### Exercise directions
Every record that follows should appear again in your answer, exactly the same.

### Data extracted from a collection
== Segment start ==
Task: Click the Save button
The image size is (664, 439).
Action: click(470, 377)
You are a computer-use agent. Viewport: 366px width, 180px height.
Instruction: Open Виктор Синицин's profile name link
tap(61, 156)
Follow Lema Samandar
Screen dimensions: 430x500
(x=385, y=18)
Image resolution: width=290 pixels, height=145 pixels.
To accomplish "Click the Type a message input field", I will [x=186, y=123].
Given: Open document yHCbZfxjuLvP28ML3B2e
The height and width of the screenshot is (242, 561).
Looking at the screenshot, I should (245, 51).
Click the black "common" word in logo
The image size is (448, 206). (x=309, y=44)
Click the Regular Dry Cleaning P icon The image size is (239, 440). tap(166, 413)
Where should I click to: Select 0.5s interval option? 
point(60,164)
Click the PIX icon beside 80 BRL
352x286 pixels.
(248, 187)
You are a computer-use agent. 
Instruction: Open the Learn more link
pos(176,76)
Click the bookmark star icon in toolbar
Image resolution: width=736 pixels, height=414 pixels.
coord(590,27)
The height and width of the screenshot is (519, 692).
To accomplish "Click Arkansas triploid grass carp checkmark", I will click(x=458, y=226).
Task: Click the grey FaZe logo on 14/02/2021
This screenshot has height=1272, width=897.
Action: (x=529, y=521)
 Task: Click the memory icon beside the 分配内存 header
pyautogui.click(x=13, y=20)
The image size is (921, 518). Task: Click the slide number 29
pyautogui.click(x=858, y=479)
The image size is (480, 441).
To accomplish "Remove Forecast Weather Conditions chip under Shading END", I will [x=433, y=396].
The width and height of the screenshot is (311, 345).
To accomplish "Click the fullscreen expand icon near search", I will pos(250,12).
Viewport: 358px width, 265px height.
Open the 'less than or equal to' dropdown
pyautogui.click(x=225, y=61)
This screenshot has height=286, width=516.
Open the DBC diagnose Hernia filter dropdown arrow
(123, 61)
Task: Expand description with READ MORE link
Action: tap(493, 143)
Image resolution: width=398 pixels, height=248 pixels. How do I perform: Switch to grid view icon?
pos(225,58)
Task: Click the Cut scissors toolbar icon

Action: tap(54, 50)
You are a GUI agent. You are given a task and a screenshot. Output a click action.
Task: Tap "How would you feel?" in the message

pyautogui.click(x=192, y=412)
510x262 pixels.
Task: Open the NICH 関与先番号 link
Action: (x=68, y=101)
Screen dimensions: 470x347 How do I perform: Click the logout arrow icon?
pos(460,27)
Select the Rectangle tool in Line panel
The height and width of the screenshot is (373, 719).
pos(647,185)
== Segment end ==
### Output for this exercise
Task: Click the Save button
The image size is (664, 439).
Action: click(470, 377)
You are a computer-use agent. Viewport: 366px width, 180px height.
Instruction: Open Виктор Синицин's profile name link
tap(61, 156)
Follow Lema Samandar
Screen dimensions: 430x500
(x=385, y=18)
Image resolution: width=290 pixels, height=145 pixels.
To accomplish "Click the Type a message input field", I will [x=186, y=123].
Given: Open document yHCbZfxjuLvP28ML3B2e
The height and width of the screenshot is (242, 561).
Looking at the screenshot, I should (245, 51).
Click the black "common" word in logo
The image size is (448, 206). (x=309, y=44)
Click the Regular Dry Cleaning P icon The image size is (239, 440). tap(166, 413)
Where should I click to: Select 0.5s interval option? 
point(60,164)
Click the PIX icon beside 80 BRL
352x286 pixels.
(248, 187)
You are a computer-use agent. 
Instruction: Open the Learn more link
pos(176,76)
Click the bookmark star icon in toolbar
Image resolution: width=736 pixels, height=414 pixels.
coord(590,27)
The height and width of the screenshot is (519, 692).
To accomplish "Click Arkansas triploid grass carp checkmark", I will click(x=458, y=226).
Task: Click the grey FaZe logo on 14/02/2021
This screenshot has height=1272, width=897.
Action: (x=529, y=521)
 Task: Click the memory icon beside the 分配内存 header
pyautogui.click(x=13, y=20)
The image size is (921, 518). Task: Click the slide number 29
pyautogui.click(x=858, y=479)
The image size is (480, 441).
To accomplish "Remove Forecast Weather Conditions chip under Shading END", I will [x=433, y=396].
The width and height of the screenshot is (311, 345).
To accomplish "Click the fullscreen expand icon near search", I will pos(250,12).
Viewport: 358px width, 265px height.
Open the 'less than or equal to' dropdown
pyautogui.click(x=225, y=61)
This screenshot has height=286, width=516.
Open the DBC diagnose Hernia filter dropdown arrow
(123, 61)
Task: Expand description with READ MORE link
Action: tap(493, 143)
Image resolution: width=398 pixels, height=248 pixels. How do I perform: Switch to grid view icon?
pos(225,58)
Task: Click the Cut scissors toolbar icon

Action: tap(54, 50)
You are a GUI agent. You are given a task and a screenshot. Output a click action.
Task: Tap "How would you feel?" in the message

pyautogui.click(x=192, y=412)
510x262 pixels.
Task: Open the NICH 関与先番号 link
Action: (x=68, y=101)
Screen dimensions: 470x347 How do I perform: Click the logout arrow icon?
pos(460,27)
Select the Rectangle tool in Line panel
The height and width of the screenshot is (373, 719).
pos(647,185)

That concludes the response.